TASK BRIEF: Please give the records below back in full, exactly as shown.

RECORDS FOR THIS EXERCISE:
▽

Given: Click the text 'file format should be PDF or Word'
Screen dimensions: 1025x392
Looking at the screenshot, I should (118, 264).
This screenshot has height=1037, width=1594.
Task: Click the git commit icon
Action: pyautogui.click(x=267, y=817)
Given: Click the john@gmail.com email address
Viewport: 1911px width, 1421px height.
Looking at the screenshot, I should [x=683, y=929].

△

EXERCISE SOLUTION:
Given: Click the text 'file format should be PDF or Word'
Screen dimensions: 1025x392
Looking at the screenshot, I should (118, 264).
This screenshot has height=1037, width=1594.
Task: Click the git commit icon
Action: pyautogui.click(x=267, y=817)
Given: Click the john@gmail.com email address
Viewport: 1911px width, 1421px height.
Looking at the screenshot, I should [x=683, y=929].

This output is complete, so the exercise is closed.